Uniform state standards
The report gave schools a “C” grade on curricula and consistency, saying students would benefit from uniform standards across the state.
But the report awarded an “A” grade to parental involvement in their children’s sex ed, finding that more than 90% wanted their kids to learn about consent, sexually transmitted infections, and safer sex as part of school curricula.
Still, parents were much less confident that their children were actually being taught about sexual health issues in school. Only 29% thought that children were learning about condom use in sex-ed classes, as opposed to the 89% who wanted the topic taught. And about a third of parents expressed confidence that schools were teaching safer sex, well below the 92% that wanted instruction.

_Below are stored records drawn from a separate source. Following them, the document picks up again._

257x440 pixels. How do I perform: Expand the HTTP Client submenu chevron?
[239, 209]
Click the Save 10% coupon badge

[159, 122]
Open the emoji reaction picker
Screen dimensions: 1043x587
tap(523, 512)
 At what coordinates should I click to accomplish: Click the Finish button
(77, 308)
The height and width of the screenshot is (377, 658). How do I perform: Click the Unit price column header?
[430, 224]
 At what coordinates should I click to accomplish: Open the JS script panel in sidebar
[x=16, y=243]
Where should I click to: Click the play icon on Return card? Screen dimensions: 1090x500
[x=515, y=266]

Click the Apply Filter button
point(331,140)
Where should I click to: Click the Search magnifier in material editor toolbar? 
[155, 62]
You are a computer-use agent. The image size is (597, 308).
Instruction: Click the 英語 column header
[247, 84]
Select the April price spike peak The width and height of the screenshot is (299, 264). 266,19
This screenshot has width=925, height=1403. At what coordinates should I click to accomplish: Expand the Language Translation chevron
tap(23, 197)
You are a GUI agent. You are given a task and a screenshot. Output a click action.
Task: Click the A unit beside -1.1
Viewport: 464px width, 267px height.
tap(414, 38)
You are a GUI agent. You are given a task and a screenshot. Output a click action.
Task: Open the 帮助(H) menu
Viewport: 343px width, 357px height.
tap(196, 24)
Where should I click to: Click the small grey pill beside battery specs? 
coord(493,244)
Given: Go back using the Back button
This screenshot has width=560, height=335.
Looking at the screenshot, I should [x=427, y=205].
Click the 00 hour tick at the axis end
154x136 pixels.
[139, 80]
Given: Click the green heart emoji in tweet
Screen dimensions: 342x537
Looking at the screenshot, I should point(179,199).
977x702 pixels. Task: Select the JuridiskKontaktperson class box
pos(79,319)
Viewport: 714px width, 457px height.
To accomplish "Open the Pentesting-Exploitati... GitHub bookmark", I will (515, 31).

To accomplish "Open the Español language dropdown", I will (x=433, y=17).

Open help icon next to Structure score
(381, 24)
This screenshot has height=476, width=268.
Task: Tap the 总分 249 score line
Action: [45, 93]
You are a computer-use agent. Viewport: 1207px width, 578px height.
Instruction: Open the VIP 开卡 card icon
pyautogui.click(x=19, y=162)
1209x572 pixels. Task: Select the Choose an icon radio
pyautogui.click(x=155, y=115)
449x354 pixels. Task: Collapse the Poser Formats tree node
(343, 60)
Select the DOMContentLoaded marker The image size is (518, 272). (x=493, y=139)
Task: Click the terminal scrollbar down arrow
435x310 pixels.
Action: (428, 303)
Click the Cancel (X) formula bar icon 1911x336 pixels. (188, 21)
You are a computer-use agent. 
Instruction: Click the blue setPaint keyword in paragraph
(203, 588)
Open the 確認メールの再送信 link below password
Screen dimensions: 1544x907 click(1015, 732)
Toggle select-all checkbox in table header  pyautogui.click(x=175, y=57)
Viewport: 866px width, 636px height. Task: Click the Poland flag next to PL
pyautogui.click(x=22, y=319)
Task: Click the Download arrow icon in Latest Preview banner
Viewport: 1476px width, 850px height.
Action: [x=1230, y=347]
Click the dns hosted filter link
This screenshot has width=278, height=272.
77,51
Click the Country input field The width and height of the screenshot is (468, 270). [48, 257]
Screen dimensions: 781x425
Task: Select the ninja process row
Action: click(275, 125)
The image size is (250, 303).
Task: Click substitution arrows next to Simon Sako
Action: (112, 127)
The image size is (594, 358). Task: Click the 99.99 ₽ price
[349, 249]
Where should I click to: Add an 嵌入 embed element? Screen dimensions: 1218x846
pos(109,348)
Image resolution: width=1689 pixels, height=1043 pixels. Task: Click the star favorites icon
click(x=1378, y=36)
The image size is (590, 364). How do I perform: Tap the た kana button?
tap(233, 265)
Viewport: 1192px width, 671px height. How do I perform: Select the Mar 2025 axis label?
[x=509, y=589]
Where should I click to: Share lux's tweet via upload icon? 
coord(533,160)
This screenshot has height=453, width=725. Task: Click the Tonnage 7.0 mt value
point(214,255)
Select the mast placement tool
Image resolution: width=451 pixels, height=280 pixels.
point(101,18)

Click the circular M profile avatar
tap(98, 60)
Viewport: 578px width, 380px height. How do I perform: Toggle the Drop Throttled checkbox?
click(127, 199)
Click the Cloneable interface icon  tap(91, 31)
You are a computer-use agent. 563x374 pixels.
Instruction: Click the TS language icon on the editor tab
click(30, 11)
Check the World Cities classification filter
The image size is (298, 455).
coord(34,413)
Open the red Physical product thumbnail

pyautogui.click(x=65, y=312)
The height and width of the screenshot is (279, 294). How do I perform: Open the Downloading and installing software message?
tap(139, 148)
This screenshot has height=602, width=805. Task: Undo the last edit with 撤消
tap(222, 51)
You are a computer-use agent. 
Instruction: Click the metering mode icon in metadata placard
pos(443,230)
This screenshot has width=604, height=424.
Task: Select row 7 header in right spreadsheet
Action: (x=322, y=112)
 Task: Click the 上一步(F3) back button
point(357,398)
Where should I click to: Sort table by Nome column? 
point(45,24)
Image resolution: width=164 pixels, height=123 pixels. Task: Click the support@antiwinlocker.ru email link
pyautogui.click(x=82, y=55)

Among students, only 56% said their sex-ed classes were useful, the report said, using responses from eighth-graders to recent high-school graduates from all 21 New Jersey counties. It gave schools only a “C” grade for “inconsistent work” on sex ed, and called on the Legislature and the state DOE to provide more consistent standards.
On the LGBTQ community, the report stated the state should provide appropriate content guidelines for sexuality. It found that only a third of students said their sex ed classes covered LGBTQ issues.
Although sex ed is well provided in many New Jersey schools, it can also be under-funded and politicized, the report noted. If effectively delivered, it can reduce unwanted pregnancies and sexually transmitted infections while delaying sexual initiation and improving academic achievement.